1. Reading and preprocessing
  2. Finding correlations in data
  3. Taking care of outliers in data
  4. Exploring the data

Reading and preprocessing

Reading raw data

General raw data characteristics description: There are 35 attributes within them one classification target attribute: “Attretion” (in polish “Wypalenie”) Meaning that the data serves the purpose of finding out if given employee is eternally fed up with his work and cannot stand it anymore (positive value) or is fine (negative value)

Data set attributes description:

  • 1470 instances (+237, -1233)
  • 18 Qualitative
    • 4 Nominal
    • 4 Binary (counting target attribute)
    • 10 Ordinal
  • 17 Quantitative
    • 15 Discrete
    • 2 Continuous

Additionally there were no missing values found, in case there were some we would use strict approach and get rid of instances with missing entries unless other tactic would be necessary e.g. when we would have to delete considerably big part of data set.

# Reading raw data and entry preprocessing

raw_data = read.csv("data/raw_data.csv")
raw_data = na.omit(raw_data) # strict policy for missing values

# Reshaping raw data and saving it to inspect in Weka (moving target attribute at the end)

raw_weka_data = raw_data %>% relocate(Attrition, .after=YearsWithCurrManager)
write.csv(raw_weka_data, "data/raw_weka_data.csv", row.names = FALSE)

After inspecting each attribute in Weka application we found out those, which can be viewed as irrelevant or useless, specifically:

  • EmployeeCount - Discrete attribute with only one value for all instances
  • EmployeeNumber - Discrete attribute with different value for each instance
  • Over18 - Binary attribute with one value for each instance
  • StandardHours - Discrete attribute with the same value for each instance

Chart interpretation informations:

  • black dotted line stands for mean value
  • green dotted lines stands for mean +/- 3 * standard deviation

Data preprocessing

Preprocessing stage begins with removal of previously mentioned irrelevant attributes.
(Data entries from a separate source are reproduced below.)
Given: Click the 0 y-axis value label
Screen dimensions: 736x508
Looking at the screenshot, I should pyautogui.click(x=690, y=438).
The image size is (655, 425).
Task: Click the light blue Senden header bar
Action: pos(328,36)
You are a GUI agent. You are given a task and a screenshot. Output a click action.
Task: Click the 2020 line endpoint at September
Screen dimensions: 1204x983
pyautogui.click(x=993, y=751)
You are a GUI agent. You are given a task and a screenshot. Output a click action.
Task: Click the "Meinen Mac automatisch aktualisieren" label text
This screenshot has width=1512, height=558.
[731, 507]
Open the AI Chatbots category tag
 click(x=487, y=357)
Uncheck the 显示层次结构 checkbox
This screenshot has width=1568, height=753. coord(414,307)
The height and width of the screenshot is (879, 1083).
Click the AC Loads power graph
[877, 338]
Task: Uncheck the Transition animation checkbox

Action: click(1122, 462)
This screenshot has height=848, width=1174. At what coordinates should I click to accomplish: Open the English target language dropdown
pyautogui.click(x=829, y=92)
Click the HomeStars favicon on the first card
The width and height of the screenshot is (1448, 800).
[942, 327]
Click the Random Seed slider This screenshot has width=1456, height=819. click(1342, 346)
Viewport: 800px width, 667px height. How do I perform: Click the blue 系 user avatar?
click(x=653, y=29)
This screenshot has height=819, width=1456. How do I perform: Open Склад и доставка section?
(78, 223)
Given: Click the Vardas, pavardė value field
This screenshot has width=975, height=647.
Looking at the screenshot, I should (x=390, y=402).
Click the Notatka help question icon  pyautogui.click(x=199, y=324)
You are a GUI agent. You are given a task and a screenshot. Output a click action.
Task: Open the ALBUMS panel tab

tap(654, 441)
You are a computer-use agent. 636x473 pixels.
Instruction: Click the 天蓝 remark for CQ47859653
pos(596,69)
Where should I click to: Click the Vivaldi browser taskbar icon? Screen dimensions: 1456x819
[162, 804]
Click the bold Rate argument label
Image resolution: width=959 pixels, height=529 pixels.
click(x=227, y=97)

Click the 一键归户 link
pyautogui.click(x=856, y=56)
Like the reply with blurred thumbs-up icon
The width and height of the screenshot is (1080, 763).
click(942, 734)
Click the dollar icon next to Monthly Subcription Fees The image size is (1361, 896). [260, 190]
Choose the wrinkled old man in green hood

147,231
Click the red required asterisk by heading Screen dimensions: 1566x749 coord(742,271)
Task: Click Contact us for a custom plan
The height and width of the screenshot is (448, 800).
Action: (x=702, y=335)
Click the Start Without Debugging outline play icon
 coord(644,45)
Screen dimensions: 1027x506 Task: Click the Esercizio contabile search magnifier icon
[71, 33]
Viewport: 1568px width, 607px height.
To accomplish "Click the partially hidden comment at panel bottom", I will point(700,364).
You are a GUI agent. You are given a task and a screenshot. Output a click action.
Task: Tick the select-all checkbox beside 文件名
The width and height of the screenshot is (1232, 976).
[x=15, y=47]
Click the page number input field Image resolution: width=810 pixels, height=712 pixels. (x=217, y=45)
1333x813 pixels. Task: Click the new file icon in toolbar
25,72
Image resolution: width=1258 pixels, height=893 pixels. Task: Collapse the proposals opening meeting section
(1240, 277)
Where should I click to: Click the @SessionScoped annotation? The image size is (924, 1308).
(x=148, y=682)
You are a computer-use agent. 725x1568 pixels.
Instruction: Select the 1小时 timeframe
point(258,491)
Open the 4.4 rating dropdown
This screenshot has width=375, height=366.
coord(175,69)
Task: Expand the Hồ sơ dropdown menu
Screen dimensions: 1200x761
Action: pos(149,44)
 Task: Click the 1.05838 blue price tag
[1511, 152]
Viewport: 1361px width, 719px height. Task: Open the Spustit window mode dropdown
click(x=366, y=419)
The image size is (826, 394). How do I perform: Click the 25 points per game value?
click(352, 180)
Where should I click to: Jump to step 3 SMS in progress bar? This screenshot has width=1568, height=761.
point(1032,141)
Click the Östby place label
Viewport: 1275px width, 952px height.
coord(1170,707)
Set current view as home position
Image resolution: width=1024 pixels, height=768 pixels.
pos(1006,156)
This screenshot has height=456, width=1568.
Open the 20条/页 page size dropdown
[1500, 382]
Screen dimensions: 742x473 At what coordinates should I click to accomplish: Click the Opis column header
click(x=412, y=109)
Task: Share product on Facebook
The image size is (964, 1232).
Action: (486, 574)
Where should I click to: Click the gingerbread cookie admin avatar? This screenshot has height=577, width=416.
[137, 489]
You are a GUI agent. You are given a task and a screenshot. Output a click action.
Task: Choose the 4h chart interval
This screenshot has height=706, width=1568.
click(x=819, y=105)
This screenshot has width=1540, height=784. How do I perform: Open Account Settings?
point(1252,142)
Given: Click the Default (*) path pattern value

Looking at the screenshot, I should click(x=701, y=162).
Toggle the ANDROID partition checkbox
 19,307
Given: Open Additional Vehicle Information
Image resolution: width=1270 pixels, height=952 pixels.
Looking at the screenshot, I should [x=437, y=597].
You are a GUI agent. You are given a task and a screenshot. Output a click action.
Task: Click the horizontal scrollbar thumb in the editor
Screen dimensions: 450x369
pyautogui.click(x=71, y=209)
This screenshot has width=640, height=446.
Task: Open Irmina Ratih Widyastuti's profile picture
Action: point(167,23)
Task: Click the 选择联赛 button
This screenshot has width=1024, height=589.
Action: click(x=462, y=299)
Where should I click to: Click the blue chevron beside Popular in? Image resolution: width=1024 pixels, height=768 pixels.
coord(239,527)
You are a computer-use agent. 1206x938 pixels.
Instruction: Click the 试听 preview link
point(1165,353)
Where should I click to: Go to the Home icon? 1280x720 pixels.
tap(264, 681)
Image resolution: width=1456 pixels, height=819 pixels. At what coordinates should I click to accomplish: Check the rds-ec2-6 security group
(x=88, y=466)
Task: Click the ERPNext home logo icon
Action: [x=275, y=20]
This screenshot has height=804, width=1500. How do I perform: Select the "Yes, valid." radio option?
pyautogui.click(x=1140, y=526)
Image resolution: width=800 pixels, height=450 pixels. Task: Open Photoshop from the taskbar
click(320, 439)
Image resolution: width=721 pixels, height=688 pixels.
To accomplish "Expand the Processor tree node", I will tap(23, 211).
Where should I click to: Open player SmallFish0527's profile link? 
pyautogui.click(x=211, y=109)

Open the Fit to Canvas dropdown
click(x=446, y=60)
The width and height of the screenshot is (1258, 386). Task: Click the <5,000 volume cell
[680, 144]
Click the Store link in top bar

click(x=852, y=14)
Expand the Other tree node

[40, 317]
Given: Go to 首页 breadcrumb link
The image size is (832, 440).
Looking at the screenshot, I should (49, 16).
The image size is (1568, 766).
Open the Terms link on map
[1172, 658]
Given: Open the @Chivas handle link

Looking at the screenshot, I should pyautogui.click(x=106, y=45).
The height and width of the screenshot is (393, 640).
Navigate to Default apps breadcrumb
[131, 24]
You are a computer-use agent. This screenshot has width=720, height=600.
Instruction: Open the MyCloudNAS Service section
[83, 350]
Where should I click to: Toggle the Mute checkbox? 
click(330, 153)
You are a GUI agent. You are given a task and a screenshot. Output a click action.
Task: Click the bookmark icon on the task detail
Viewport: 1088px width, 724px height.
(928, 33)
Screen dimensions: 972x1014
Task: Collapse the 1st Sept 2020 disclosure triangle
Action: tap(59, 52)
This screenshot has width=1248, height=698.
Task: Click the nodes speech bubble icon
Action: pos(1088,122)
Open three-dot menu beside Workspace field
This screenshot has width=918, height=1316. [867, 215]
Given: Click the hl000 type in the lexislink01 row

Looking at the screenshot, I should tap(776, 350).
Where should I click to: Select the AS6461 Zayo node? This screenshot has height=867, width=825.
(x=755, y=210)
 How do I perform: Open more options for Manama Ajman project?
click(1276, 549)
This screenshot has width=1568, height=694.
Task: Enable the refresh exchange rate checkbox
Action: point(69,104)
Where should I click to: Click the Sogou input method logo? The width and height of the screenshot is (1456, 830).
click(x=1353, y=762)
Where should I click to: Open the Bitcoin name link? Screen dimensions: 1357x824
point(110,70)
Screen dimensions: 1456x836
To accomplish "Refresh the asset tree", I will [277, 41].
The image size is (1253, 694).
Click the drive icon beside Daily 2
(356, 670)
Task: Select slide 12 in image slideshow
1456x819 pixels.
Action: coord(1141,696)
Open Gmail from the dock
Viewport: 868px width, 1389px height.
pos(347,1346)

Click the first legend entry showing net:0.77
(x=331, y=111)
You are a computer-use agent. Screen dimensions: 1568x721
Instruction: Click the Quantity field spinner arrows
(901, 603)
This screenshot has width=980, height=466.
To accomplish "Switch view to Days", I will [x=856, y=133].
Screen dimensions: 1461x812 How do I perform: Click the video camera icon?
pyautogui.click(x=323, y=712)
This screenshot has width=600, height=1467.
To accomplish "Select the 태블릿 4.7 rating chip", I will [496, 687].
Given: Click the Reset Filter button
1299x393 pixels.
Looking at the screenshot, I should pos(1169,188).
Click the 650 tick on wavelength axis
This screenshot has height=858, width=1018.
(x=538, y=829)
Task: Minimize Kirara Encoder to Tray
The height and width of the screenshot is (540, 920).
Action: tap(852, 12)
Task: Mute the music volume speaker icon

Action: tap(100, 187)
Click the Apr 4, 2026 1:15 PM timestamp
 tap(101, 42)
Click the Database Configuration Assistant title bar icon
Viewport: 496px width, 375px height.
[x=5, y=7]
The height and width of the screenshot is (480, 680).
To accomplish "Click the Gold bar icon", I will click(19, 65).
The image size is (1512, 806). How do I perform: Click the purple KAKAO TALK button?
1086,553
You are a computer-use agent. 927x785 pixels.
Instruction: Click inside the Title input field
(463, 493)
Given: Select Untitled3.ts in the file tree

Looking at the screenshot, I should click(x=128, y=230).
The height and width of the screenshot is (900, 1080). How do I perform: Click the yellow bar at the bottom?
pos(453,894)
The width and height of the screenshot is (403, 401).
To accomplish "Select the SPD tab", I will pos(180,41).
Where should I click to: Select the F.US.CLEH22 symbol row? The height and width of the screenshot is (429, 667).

Also, for making data more human readable we decided to rename some Ordinal attributes values from categorical (but numeric) to their actual meaning, this procedure concerns:

  • Education
  • EnvironmentSatisfaction
  • JobInvolvement
  • JobSatisfaction
  • PerformanceRating
  • RelationshipSatisfaction
  • WorkLifeBalance

Additionally there were some simplification in data set column names possible so we renamed:

  • Attribute “ï..Age” to simply “Age”
# Dropping irrelevant attributes

preprocessed_data = raw_weka_data %>%
  select(-EmployeeCount) %>%
  select(-EmployeeNumber) %>%
  select(-Over18) %>%
  select(-StandardHours)

# Renaming some categorical attributes name conceptions

preprocessed_data = preprocessed_data %>% 
  mutate(Education=recode(Education,
                                 `1` = 'Below College',
                                 `2` = 'College',
                                 `3` = 'Bachelor',
                                 `4` = 'Master',
                                 `5` = 'Doctor')) %>%
  mutate(EnvironmentSatisfaction = recode(EnvironmentSatisfaction,
                                 `1` = 'Low',
                                 `2` = 'Medium',
                                 `3` = 'High',
                                 `4` = 'Very High')) %>%
  mutate(JobInvolvement = recode(JobInvolvement,
                                 `1` = 'Low',
                                 `2` = 'Medium',
                                 `3` = 'High',
                                 `4` = 'Very High')) %>%
  mutate(JobSatisfaction = recode(JobSatisfaction,
                                  `1` = 'Low',
                                 `2` = 'Medium',
                                 `3` = 'High',
                                 `4` = 'Very High')) %>%
  mutate(PerformanceRating = recode(PerformanceRating,
                                 `1` = 'Low',
                                 `2` = 'Good',
                                 `3` = 'Excellent',
                                 `4` = 'Outstanding')) %>%
  mutate(RelationshipSatisfaction = recode(RelationshipSatisfaction,
                                 `1` = 'Low',
                                 `2` = 'Medium',
                                 `3` = 'High',
                                 `4` = 'Very High')) %>%
  mutate(WorkLifeBalance = recode(WorkLifeBalance,
                                 `1` = 'Bad',
                                 `2` = 'Good',
                                 `3` = 'Better',
                                 `4` = 'Best'))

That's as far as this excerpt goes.